Cette idée se retrouve également dans le dernier article de ce numéro hors thème. À partir d’une recension de la littérature et d’une démarche de consultation effectuée auprès d’acteurs clés (personnes qui consultent, intervenants, gestionnaires), L’Espérance, Loirdighi et Ménard constatent que la présence simultanée d’un traumatisme craniocérébral et d’une consommation de substances psychoactives semble multiplier les obstacles au rétablissement. Les auteurs recommandent un meilleur dépistage de ces deux conditions et une meilleure coordination des soins et des services afin que la réponse soit à la fois adaptée et intégrée.

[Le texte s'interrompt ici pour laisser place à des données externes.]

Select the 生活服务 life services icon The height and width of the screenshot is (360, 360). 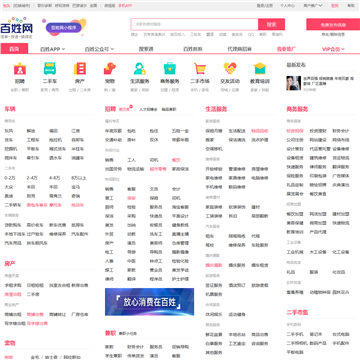click(140, 69)
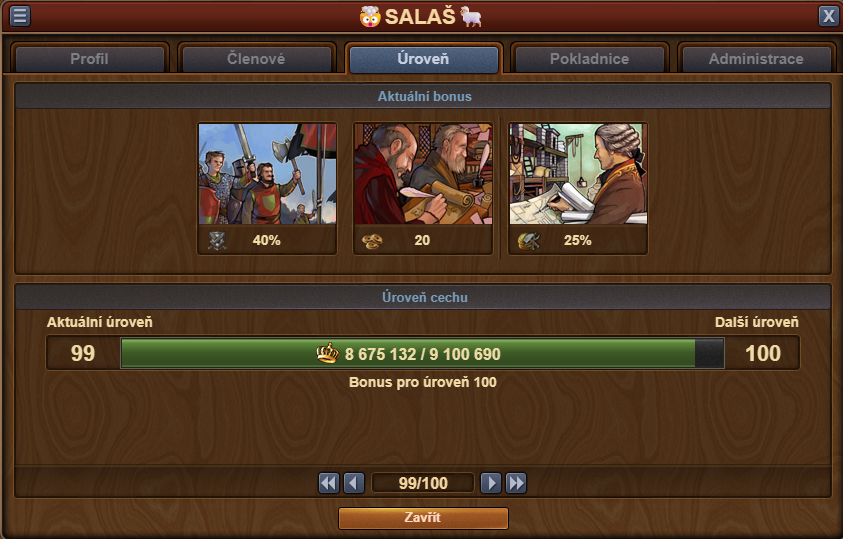This screenshot has height=539, width=843.
Task: Click the 99/100 page indicator field
Action: point(423,483)
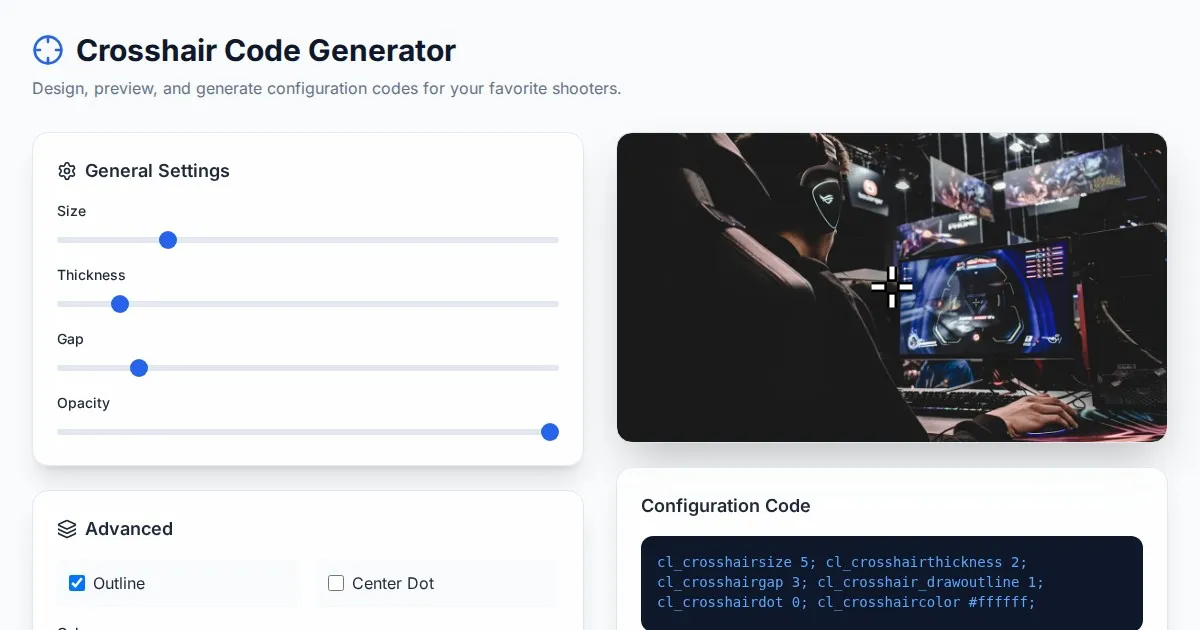Uncheck the Outline checkbox
Image resolution: width=1200 pixels, height=630 pixels.
[x=77, y=583]
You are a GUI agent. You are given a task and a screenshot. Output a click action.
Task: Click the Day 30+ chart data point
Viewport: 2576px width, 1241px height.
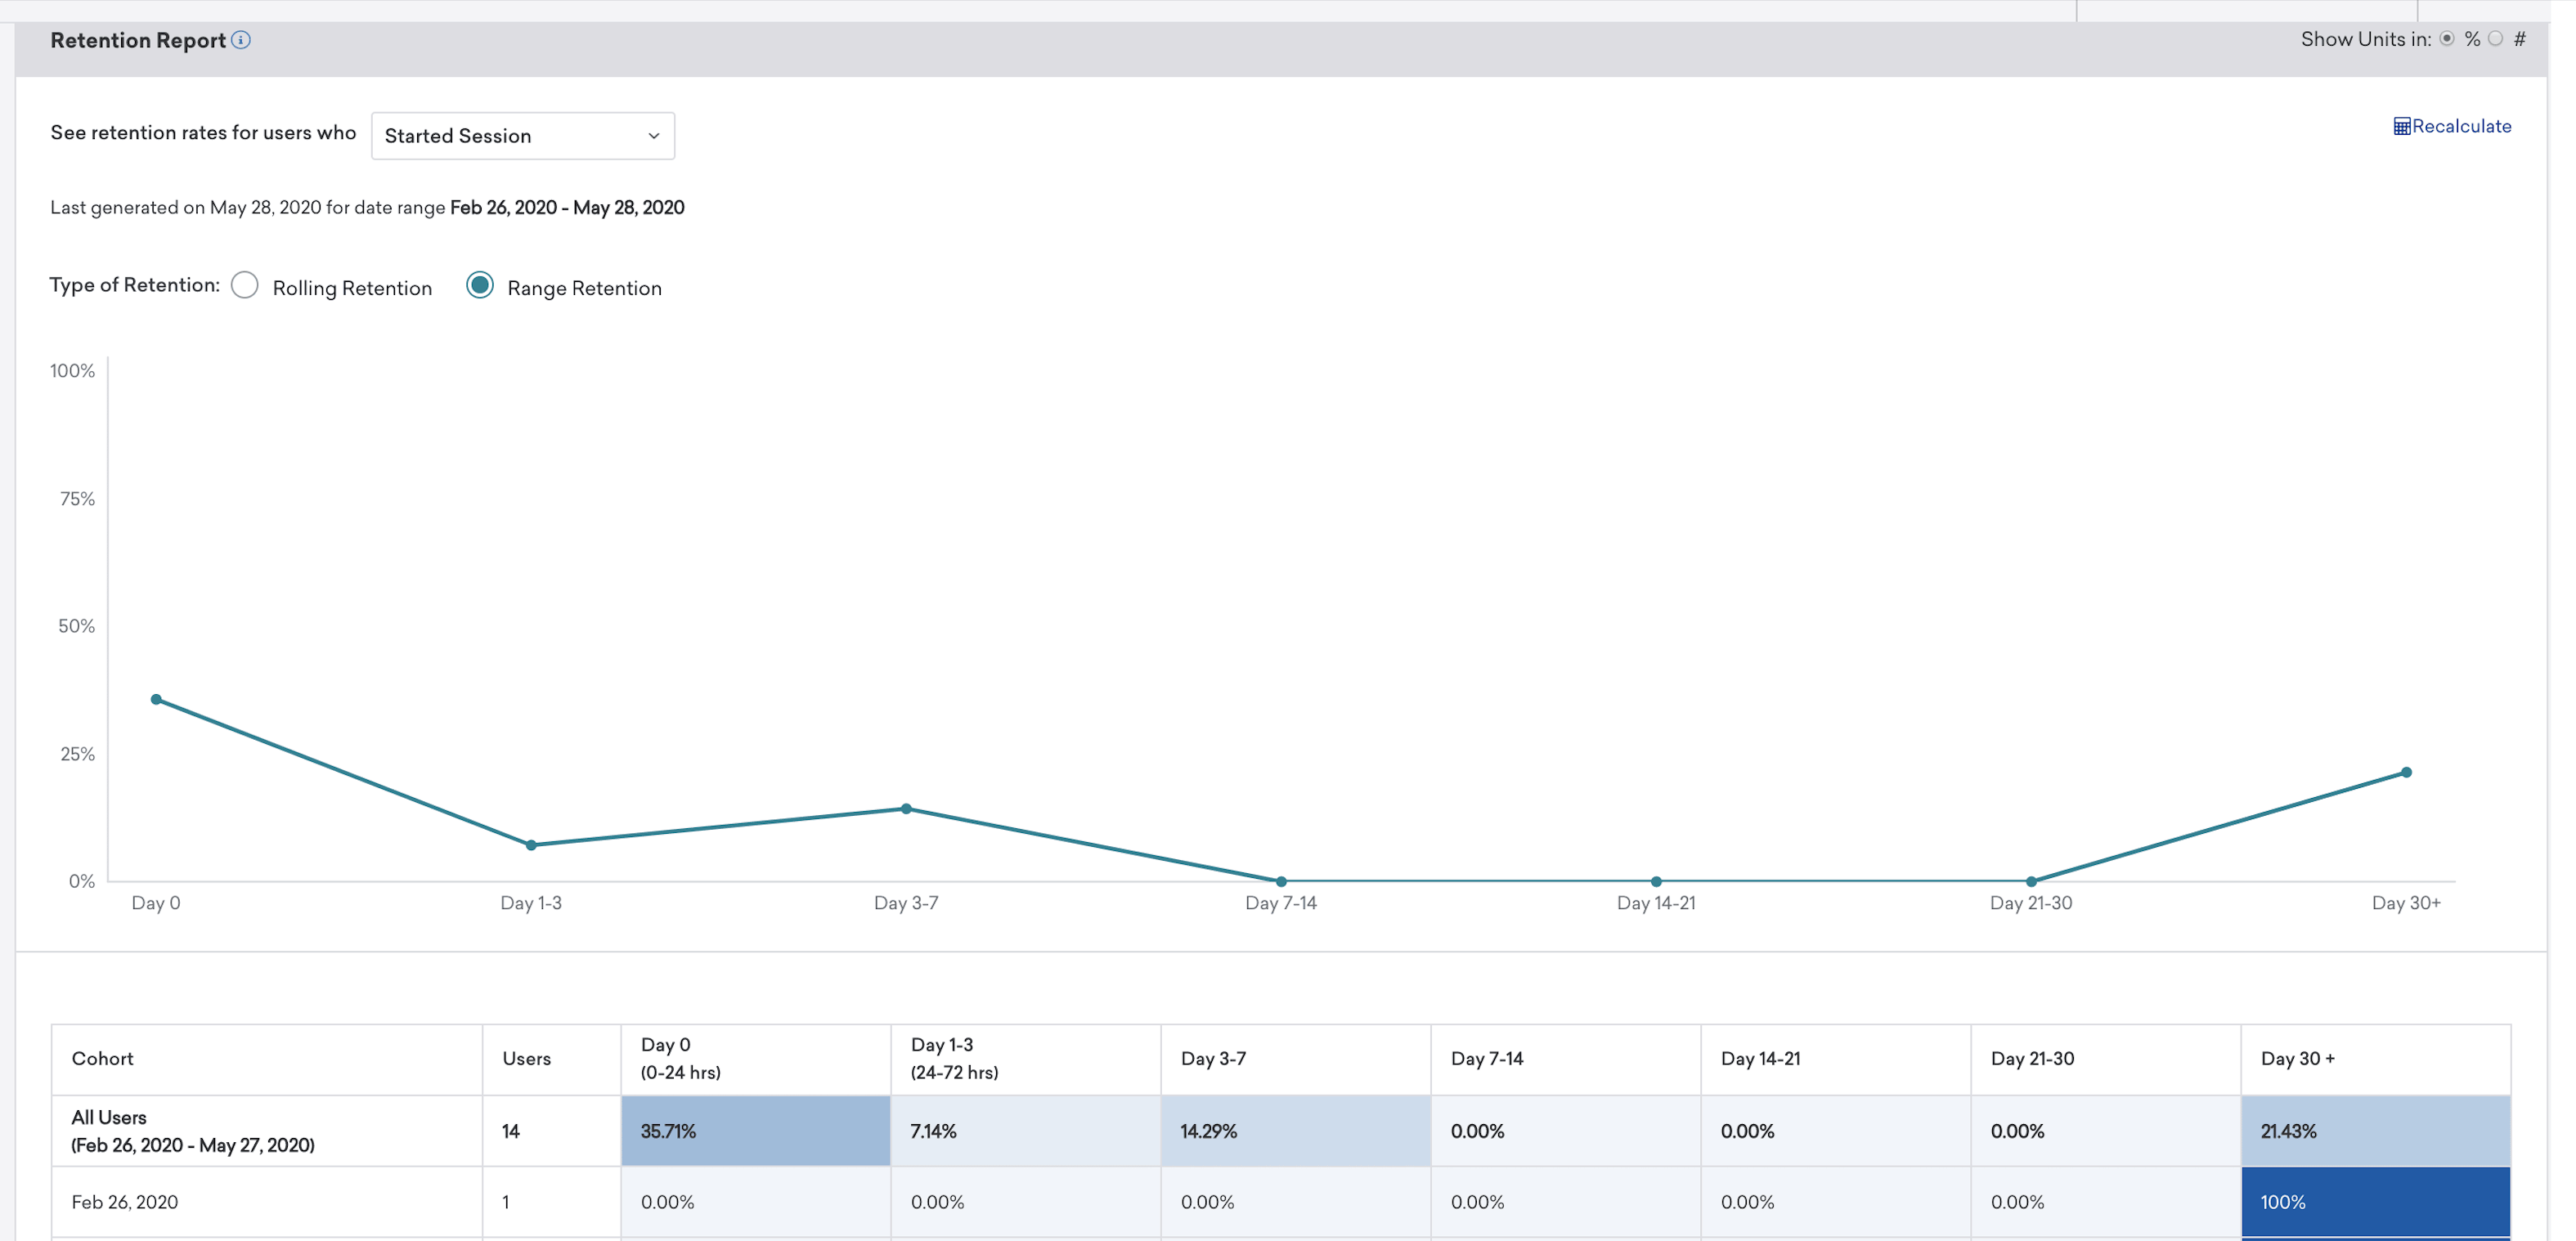point(2407,773)
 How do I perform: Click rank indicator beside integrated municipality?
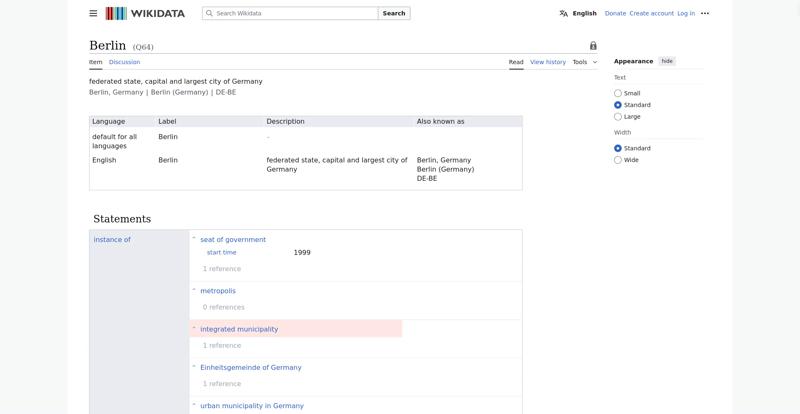pos(194,329)
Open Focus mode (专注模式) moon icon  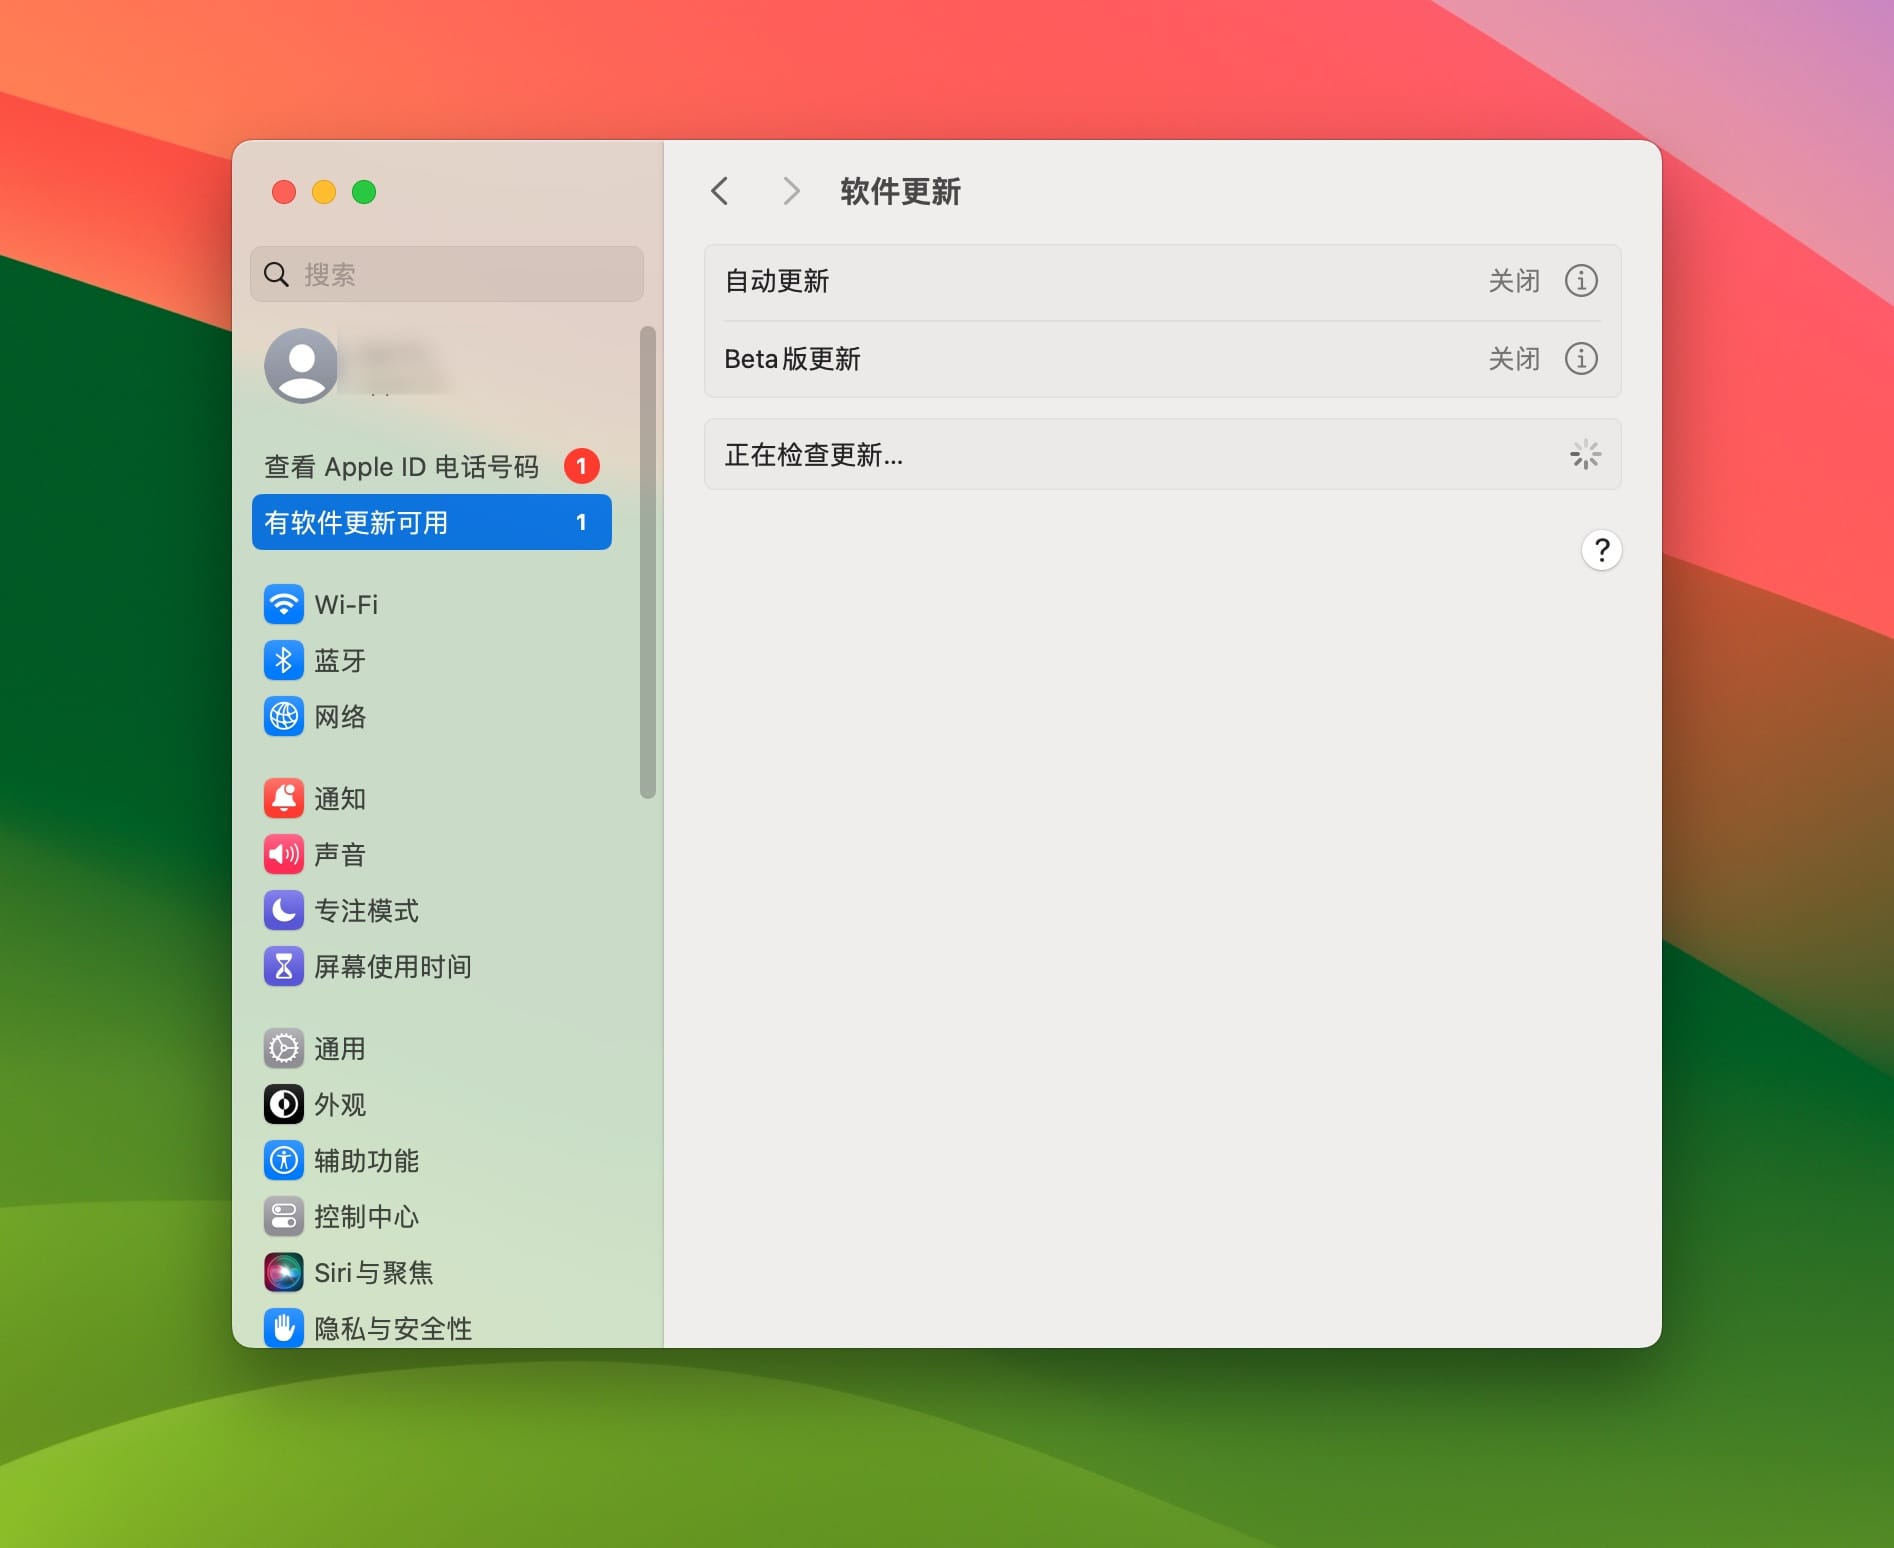pos(284,910)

Les six textes qui constituent ce numéro de Drogues, santé et société abordent différents aspects de la consommation de substances psychoactives auprès de diverses populations, allant des personnes ne présentant aucune problématique particulière à des individus qui consultent auprès des services médicaux ou psychosociaux. Les articles proposés sous-tendent l’idée générale que si la consommation peut procurer les bienfaits recherchés, le risque d’émergence de conséquences négatives est aussi réel, bien que non systématique. Ces textes soulignent ainsi l’importance d’adopter une vision nuancée lorsqu’il est question de consommation, malgré cette tendance à la polarisation du discours dans les sphères publiques et médiatiques.